[Saved data entries]

· · · ·

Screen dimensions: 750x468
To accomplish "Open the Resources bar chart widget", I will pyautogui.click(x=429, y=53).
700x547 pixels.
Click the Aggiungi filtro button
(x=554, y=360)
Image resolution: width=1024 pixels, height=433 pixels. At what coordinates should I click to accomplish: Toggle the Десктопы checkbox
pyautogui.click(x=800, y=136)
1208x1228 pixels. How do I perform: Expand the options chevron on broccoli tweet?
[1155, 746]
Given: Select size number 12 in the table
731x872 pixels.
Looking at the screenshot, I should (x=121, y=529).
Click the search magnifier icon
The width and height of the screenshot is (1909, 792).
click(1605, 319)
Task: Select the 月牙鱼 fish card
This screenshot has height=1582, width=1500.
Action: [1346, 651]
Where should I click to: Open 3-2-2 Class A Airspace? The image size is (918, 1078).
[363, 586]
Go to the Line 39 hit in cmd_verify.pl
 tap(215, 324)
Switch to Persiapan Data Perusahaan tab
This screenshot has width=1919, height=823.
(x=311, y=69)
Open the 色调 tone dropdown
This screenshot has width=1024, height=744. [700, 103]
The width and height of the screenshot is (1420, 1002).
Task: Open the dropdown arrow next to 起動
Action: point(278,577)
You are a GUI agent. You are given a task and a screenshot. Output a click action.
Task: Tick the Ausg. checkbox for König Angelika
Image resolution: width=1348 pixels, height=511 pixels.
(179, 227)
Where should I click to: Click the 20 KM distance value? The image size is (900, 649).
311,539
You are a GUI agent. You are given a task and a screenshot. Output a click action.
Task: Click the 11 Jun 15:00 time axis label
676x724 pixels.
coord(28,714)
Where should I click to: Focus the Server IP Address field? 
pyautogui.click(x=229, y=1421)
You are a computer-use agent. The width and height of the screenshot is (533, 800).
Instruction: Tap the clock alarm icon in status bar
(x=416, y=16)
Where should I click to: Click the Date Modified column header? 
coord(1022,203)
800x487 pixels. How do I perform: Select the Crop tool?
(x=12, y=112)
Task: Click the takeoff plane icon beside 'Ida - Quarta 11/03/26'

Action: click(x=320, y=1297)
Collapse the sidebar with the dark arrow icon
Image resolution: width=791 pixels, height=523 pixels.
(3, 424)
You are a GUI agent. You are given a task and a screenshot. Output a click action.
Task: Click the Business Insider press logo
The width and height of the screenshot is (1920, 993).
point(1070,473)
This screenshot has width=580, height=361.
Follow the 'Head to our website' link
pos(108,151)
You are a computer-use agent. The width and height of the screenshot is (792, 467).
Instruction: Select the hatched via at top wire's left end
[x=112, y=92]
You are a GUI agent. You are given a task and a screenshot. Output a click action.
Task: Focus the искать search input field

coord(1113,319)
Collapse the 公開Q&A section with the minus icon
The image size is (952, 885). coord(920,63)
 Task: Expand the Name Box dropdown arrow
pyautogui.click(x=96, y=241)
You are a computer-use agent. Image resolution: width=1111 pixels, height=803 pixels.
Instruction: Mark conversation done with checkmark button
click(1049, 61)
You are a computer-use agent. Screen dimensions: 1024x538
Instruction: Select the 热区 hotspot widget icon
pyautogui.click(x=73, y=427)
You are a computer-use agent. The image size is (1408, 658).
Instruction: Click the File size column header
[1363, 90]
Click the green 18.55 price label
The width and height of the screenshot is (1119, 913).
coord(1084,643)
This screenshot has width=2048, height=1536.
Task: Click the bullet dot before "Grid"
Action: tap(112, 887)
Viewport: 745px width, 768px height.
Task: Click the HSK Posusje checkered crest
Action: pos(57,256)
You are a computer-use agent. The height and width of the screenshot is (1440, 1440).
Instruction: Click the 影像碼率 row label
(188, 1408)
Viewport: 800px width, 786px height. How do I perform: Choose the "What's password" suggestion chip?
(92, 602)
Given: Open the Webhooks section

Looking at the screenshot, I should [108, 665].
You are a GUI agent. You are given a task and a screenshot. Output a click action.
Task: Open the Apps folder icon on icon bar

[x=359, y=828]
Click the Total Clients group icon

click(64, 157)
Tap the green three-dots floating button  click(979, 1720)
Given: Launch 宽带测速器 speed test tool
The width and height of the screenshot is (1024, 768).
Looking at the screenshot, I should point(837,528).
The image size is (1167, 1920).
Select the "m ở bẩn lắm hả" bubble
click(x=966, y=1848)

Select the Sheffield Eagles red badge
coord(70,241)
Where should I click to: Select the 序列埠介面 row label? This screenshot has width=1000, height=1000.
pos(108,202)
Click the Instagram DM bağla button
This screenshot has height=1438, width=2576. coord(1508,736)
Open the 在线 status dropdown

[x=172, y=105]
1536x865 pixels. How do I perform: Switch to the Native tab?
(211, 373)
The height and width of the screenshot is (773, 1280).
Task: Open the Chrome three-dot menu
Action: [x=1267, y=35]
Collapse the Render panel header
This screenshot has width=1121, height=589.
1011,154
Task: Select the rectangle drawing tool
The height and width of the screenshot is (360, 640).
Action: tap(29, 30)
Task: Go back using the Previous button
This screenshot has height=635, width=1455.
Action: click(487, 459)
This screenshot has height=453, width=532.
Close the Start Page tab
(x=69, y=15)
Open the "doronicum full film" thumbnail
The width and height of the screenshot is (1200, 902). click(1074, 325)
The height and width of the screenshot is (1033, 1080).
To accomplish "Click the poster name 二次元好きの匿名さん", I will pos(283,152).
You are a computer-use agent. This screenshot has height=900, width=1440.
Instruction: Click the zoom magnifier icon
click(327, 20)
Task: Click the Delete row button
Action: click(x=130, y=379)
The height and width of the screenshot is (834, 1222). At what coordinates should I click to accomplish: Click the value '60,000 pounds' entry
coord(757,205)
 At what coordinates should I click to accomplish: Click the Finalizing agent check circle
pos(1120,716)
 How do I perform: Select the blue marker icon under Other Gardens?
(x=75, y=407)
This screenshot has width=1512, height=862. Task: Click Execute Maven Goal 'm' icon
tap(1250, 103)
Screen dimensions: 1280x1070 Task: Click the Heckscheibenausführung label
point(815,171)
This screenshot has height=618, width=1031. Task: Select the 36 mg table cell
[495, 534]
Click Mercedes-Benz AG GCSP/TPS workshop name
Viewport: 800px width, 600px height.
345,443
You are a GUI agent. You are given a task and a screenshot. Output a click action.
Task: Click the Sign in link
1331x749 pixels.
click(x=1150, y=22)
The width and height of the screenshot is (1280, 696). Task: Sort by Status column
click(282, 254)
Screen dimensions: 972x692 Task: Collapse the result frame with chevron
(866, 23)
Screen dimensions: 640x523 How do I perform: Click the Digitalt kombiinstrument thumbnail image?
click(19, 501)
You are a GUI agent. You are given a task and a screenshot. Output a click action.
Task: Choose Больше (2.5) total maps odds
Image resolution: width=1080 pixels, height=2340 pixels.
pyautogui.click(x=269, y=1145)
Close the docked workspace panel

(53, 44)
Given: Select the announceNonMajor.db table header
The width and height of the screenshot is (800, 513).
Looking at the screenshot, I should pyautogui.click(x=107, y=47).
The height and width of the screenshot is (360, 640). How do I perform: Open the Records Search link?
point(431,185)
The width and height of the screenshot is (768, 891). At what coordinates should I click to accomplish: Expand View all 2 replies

· · · ·

Exercise directions
Retype all the data. Nothing may be left out or altered.

Task solution
Screen dimensions: 750x468
To accomplish "Open the Resources bar chart widget", I will pyautogui.click(x=429, y=53).
700x547 pixels.
Click the Aggiungi filtro button
(x=554, y=360)
Image resolution: width=1024 pixels, height=433 pixels. At what coordinates should I click to accomplish: Toggle the Десктопы checkbox
pyautogui.click(x=800, y=136)
1208x1228 pixels. How do I perform: Expand the options chevron on broccoli tweet?
[1155, 746]
Given: Select size number 12 in the table
731x872 pixels.
Looking at the screenshot, I should (x=121, y=529).
Click the search magnifier icon
The width and height of the screenshot is (1909, 792).
click(1605, 319)
Task: Select the 月牙鱼 fish card
This screenshot has height=1582, width=1500.
Action: [1346, 651]
Where should I click to: Open 3-2-2 Class A Airspace? The image size is (918, 1078).
[363, 586]
Go to the Line 39 hit in cmd_verify.pl
 tap(215, 324)
Switch to Persiapan Data Perusahaan tab
This screenshot has width=1919, height=823.
(x=311, y=69)
Open the 色调 tone dropdown
This screenshot has width=1024, height=744. [700, 103]
The width and height of the screenshot is (1420, 1002).
Task: Open the dropdown arrow next to 起動
Action: point(278,577)
You are a GUI agent. You are given a task and a screenshot. Output a click action.
Task: Tick the Ausg. checkbox for König Angelika
Image resolution: width=1348 pixels, height=511 pixels.
(179, 227)
Where should I click to: Click the 20 KM distance value? The image size is (900, 649).
311,539
You are a GUI agent. You are given a task and a screenshot. Output a click action.
Task: Click the 11 Jun 15:00 time axis label
676x724 pixels.
coord(28,714)
Where should I click to: Focus the Server IP Address field? 
pyautogui.click(x=229, y=1421)
You are a computer-use agent. The width and height of the screenshot is (533, 800).
Instruction: Tap the clock alarm icon in status bar
(x=416, y=16)
Where should I click to: Click the Date Modified column header? 
coord(1022,203)
800x487 pixels. How do I perform: Select the Crop tool?
(x=12, y=112)
Task: Click the takeoff plane icon beside 'Ida - Quarta 11/03/26'

Action: click(x=320, y=1297)
Collapse the sidebar with the dark arrow icon
Image resolution: width=791 pixels, height=523 pixels.
(3, 424)
You are a GUI agent. You are given a task and a screenshot. Output a click action.
Task: Click the Business Insider press logo
The width and height of the screenshot is (1920, 993).
point(1070,473)
This screenshot has width=580, height=361.
Follow the 'Head to our website' link
pos(108,151)
You are a computer-use agent. The width and height of the screenshot is (792, 467).
Instruction: Select the hatched via at top wire's left end
[x=112, y=92]
You are a GUI agent. You are given a task and a screenshot. Output a click action.
Task: Focus the искать search input field

coord(1113,319)
Collapse the 公開Q&A section with the minus icon
The image size is (952, 885). coord(920,63)
 Task: Expand the Name Box dropdown arrow
pyautogui.click(x=96, y=241)
You are a computer-use agent. Image resolution: width=1111 pixels, height=803 pixels.
Instruction: Mark conversation done with checkmark button
click(1049, 61)
You are a computer-use agent. Screen dimensions: 1024x538
Instruction: Select the 热区 hotspot widget icon
pyautogui.click(x=73, y=427)
You are a computer-use agent. The image size is (1408, 658).
Instruction: Click the File size column header
[1363, 90]
Click the green 18.55 price label
The width and height of the screenshot is (1119, 913).
coord(1084,643)
This screenshot has width=2048, height=1536.
Task: Click the bullet dot before "Grid"
Action: tap(112, 887)
Viewport: 745px width, 768px height.
Task: Click the HSK Posusje checkered crest
Action: pos(57,256)
You are a computer-use agent. The height and width of the screenshot is (1440, 1440).
Instruction: Click the 影像碼率 row label
(188, 1408)
Viewport: 800px width, 786px height. How do I perform: Choose the "What's password" suggestion chip?
(92, 602)
Given: Open the Webhooks section

Looking at the screenshot, I should [108, 665].
You are a GUI agent. You are given a task and a screenshot. Output a click action.
Task: Open the Apps folder icon on icon bar

[x=359, y=828]
Click the Total Clients group icon

click(64, 157)
Tap the green three-dots floating button  click(979, 1720)
Given: Launch 宽带测速器 speed test tool
The width and height of the screenshot is (1024, 768).
Looking at the screenshot, I should point(837,528).
The image size is (1167, 1920).
Select the "m ở bẩn lắm hả" bubble
click(x=966, y=1848)

Select the Sheffield Eagles red badge
coord(70,241)
Where should I click to: Select the 序列埠介面 row label? This screenshot has width=1000, height=1000.
pos(108,202)
Click the Instagram DM bağla button
This screenshot has height=1438, width=2576. coord(1508,736)
Open the 在线 status dropdown

[x=172, y=105]
1536x865 pixels. How do I perform: Switch to the Native tab?
(211, 373)
The height and width of the screenshot is (773, 1280).
Task: Open the Chrome three-dot menu
Action: [x=1267, y=35]
Collapse the Render panel header
This screenshot has width=1121, height=589.
1011,154
Task: Select the rectangle drawing tool
The height and width of the screenshot is (360, 640).
Action: tap(29, 30)
Task: Go back using the Previous button
This screenshot has height=635, width=1455.
Action: click(487, 459)
This screenshot has height=453, width=532.
Close the Start Page tab
(x=69, y=15)
Open the "doronicum full film" thumbnail
The width and height of the screenshot is (1200, 902). click(1074, 325)
The height and width of the screenshot is (1033, 1080).
To accomplish "Click the poster name 二次元好きの匿名さん", I will pos(283,152).
You are a computer-use agent. This screenshot has height=900, width=1440.
Instruction: Click the zoom magnifier icon
click(327, 20)
Task: Click the Delete row button
Action: click(x=130, y=379)
The height and width of the screenshot is (834, 1222). At what coordinates should I click to accomplish: Click the value '60,000 pounds' entry
coord(757,205)
 At what coordinates should I click to accomplish: Click the Finalizing agent check circle
pos(1120,716)
 How do I perform: Select the blue marker icon under Other Gardens?
(x=75, y=407)
This screenshot has width=1512, height=862. Task: Click Execute Maven Goal 'm' icon
tap(1250, 103)
Screen dimensions: 1280x1070 Task: Click the Heckscheibenausführung label
point(815,171)
This screenshot has height=618, width=1031. Task: Select the 36 mg table cell
[495, 534]
Click Mercedes-Benz AG GCSP/TPS workshop name
Viewport: 800px width, 600px height.
345,443
You are a GUI agent. You are given a task and a screenshot. Output a click action.
Task: Click the Sign in link
1331x749 pixels.
click(x=1150, y=22)
The width and height of the screenshot is (1280, 696). Task: Sort by Status column
click(282, 254)
Screen dimensions: 972x692 Task: Collapse the result frame with chevron
(866, 23)
Screen dimensions: 640x523 How do I perform: Click the Digitalt kombiinstrument thumbnail image?
click(19, 501)
You are a GUI agent. You are given a task and a screenshot. Output a click action.
Task: Choose Больше (2.5) total maps odds
Image resolution: width=1080 pixels, height=2340 pixels.
pyautogui.click(x=269, y=1145)
Close the docked workspace panel

(53, 44)
Given: Select the announceNonMajor.db table header
The width and height of the screenshot is (800, 513).
Looking at the screenshot, I should pyautogui.click(x=107, y=47).
The height and width of the screenshot is (360, 640). How do I perform: Open the Records Search link?
point(431,185)
The width and height of the screenshot is (768, 891). At what coordinates should I click to accomplish: Expand View all 2 replies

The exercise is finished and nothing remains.